Pada awal sesi Dewan Hak Asasi Manusia PBB, Michelle Bachelet telah menyampaikan bahwa perubahan iklim, polusi dan hilangnya alam/keanekaragaman hayati menjadi ancaman terbesar bagi hak asasi manusia di zaman ini. Dan resolusi baru ini mengakui kerusakan yang ditimbulkan oleh perubahan iklim dan perusakan lingkungan pada jutaan orang di seluruh dunia.

Menurut Organisasi Kesehatan Dunia (WHO), 24% dari semua kematian global, atau sekitar 13,7 juta kematian per tahun, terkait dengan kerusakan lingkungan, yang diakibatkan berbagai macam risiko seperti polusi udara serta paparan polusi bahan-bahan kimia.
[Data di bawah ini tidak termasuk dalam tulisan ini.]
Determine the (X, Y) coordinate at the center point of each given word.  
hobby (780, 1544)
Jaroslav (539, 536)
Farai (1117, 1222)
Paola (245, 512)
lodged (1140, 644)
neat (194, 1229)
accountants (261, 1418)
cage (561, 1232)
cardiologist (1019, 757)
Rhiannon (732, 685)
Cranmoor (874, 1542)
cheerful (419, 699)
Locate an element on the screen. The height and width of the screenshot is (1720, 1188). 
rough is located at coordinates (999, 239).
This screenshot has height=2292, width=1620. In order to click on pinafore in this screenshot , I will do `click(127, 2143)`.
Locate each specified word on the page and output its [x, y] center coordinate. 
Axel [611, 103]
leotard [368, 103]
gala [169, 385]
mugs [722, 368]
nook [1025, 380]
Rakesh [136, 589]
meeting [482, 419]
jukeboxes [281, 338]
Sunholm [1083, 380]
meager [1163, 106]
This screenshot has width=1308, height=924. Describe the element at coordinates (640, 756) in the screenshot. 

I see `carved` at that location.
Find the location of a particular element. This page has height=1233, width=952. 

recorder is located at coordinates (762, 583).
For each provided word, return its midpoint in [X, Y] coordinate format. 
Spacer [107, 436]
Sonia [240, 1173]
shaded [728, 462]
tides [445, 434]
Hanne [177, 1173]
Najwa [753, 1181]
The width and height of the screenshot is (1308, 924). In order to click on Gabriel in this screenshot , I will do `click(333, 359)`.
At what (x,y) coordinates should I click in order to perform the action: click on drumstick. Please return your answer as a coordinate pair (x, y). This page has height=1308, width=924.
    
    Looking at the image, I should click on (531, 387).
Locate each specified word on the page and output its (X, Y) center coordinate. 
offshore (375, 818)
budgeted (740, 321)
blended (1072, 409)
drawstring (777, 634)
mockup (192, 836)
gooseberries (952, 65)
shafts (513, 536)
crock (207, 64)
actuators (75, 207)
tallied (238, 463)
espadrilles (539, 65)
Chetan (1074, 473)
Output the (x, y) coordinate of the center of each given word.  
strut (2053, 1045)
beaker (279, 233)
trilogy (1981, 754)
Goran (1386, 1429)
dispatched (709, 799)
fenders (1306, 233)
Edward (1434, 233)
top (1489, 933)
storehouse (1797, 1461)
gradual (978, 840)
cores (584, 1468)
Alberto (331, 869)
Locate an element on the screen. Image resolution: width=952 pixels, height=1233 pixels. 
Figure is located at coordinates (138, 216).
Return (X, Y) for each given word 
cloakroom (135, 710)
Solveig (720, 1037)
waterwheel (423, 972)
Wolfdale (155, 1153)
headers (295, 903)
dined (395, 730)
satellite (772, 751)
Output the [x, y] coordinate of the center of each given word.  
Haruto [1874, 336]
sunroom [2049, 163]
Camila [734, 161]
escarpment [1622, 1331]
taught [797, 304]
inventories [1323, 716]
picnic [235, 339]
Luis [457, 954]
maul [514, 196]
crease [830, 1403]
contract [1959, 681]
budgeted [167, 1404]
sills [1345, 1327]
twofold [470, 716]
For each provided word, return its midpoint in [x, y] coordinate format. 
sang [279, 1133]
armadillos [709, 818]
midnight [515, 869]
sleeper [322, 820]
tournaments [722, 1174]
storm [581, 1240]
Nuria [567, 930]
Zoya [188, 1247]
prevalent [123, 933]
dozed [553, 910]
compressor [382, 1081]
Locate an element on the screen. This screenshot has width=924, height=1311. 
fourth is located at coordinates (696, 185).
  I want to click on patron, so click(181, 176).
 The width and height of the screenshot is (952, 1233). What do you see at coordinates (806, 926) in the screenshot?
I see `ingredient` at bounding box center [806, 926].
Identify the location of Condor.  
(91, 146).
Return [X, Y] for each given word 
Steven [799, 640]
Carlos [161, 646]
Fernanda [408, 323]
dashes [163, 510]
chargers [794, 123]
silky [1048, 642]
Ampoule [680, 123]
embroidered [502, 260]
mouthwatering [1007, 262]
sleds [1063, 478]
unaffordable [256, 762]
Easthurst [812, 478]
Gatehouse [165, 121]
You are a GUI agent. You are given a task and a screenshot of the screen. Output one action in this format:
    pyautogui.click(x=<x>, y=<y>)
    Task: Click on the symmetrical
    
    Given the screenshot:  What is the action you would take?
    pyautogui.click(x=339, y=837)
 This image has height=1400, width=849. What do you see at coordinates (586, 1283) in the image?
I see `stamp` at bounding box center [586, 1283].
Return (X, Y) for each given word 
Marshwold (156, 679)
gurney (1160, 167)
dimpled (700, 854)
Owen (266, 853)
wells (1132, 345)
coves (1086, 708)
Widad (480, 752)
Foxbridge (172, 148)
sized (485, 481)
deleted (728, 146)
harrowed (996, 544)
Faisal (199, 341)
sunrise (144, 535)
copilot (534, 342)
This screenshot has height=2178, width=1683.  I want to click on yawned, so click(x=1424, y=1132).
Perjuangan untuk menggolkan resolusi ini sudah dimulai sejak 1972 saat Konferensi Lingkungan PBB di Stockholm, Swedia, mendeklarasikan pentingnya lingkungan yang berkualitas bagi kesejahteraan manusia. Mereka menyeru Dewan HAM PBB dan Majelis Umum PBB untuk beraksi nyata mewujudkannya. Dan sejak 2008, Maladewa (Maldives) dan negara- negara kepulauan kecil lainnya, serta Pelapor Khusus PBB bidang HAM dan Lingkungan telah berkali-kali mengusulkan resolusi terkait perubahan iklim namun selalu gagal.